La société Israel Aerospace Industries développe une gamme de véhicules militaires autonomes. RoBattle est un petit tank autonome capable de franchir de nombreux obstacles. Il peut être utilisé pour la collecte d’informations, la reconnaissance de terrain, la protection de convois, mais également pour l’appât. La société propose également Panda, un bulldozer autonome. Celui-ci peut servir pour des actes de démolition clés ou pour l’ouverture de voies sur des terrains difficiles. Ces véhicules permettent ainsi de réaliser des tâches clés sans mettre en danger un conducteur.
La computer vision sert également à piloter les armes autonomes : drones de combat (génération de trajectoires, adaptation à l’environnement), robots tueurs,… Ces armes peuvent avoir une action létale de manière automatisée sans intervention humaine. Elles offrent également une plus grande précision pour la reconnaissance de zones et objets d’intérêt. Les algorithmes combinent des données GPS aux données terrain pour affiner au maximum la cible et éviter les dommages collatéraux.
Surveillance et détection de risques
La computer vision est également très utile en dehors des terrains de combat, notamment pour l’analyse d’informations. Les services de renseignement doivent traiter des quantités importantes d’informations collectées par des drones ou des caméras de surveillance. L’automatisation semble être la solution idéale pour éviter de passer à côté d’informations clés. En outre, la computer vision peut effectuer un premier filtre des données les plus pertinentes et les pré-traiter (détection de personnes dans une photo par exemple).

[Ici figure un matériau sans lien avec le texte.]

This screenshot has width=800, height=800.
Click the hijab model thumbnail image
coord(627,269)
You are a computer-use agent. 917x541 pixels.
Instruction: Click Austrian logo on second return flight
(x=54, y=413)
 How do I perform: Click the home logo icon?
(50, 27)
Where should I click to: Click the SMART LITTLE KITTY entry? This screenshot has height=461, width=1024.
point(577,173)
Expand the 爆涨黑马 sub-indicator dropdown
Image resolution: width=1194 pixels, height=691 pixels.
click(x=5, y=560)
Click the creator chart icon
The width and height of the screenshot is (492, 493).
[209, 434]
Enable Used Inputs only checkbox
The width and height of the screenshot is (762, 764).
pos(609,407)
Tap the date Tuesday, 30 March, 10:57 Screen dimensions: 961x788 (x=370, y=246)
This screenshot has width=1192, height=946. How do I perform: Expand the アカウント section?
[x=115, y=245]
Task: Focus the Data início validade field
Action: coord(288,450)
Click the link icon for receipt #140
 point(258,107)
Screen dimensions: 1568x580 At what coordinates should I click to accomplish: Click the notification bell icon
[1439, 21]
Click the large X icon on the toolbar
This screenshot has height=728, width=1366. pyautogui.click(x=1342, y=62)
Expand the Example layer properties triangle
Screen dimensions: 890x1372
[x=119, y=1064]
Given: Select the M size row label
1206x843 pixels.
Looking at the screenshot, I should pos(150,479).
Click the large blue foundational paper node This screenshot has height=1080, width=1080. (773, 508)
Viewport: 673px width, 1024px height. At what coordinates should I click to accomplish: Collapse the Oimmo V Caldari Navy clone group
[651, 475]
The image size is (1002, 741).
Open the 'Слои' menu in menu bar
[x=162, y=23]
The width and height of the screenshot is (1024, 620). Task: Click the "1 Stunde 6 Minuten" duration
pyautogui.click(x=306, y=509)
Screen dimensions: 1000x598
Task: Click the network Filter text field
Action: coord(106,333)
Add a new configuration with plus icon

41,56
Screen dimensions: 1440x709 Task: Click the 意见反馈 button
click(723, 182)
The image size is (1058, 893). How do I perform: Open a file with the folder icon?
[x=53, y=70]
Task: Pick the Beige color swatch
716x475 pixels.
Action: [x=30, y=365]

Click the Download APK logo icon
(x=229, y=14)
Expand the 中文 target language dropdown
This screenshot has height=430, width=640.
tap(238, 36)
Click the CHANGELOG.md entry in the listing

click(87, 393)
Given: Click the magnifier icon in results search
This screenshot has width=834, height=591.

C’est là l’objectif du projet Maven lancé par les États-Unis en 2017. L’armée dispose d’équipement utilisant la computer vision et souhaitait développer une IA capable de catégoriser les énormes quantités d’images de surveillance collectées. L’IA détecte les véhicules et les personnes et suit les objets d’intérêt.
La reconnaissance faciale joue un rôle clé dans la lutte contre le terrorisme. Elle permet de repérer plus facilement les individus dangereux. La startup israélienne Corsight AI a mis au point un outil de reconnaissance faciale qui permet d’identifier les individus en temps réel, même lorsqu’une partie de leur visage est masquée.

Les outils de reconnaissance faciale peuvent également être associés au deep learning pour une meilleure détection des risques. Les algorithmes sont entraînés pour reconnaître les comportements normaux et émettent une alerte en cas de comportement anormal.
Des scientifiques libanais ont également utilisé la computer vision pour mettre au point un logiciel de détection de mines antipersonnel. Les algorithmes ont été entraînés sur des milliers d’images de deux types de mines antichars. Celles-ci montrent les mines couvertes, partiellement couvertes et à l’envers, sous différents angles et dans différentes conditions de luminosité. L’outil permet ainsi d’identifier 99,6 % des mines terrestres non cachées.
Production et inspection des armes
La computer vision est une technologie très utilisée dans l’industrie 4.0. Elle garantit la production de pièces de qualité puisqu’elle détecte automatiquement les anomalies ou imperfections. L’excellence du contrôle qualité est d’autant plus essentielle dans la production d’équipement militaire puisque des défauts dans les pièces ou les composants peuvent s’avérer fatals. Le contrôle manuel est inefficace et sujet à l’erreur tandis que la computer vision offre une grande précision et évite de ralentir la production.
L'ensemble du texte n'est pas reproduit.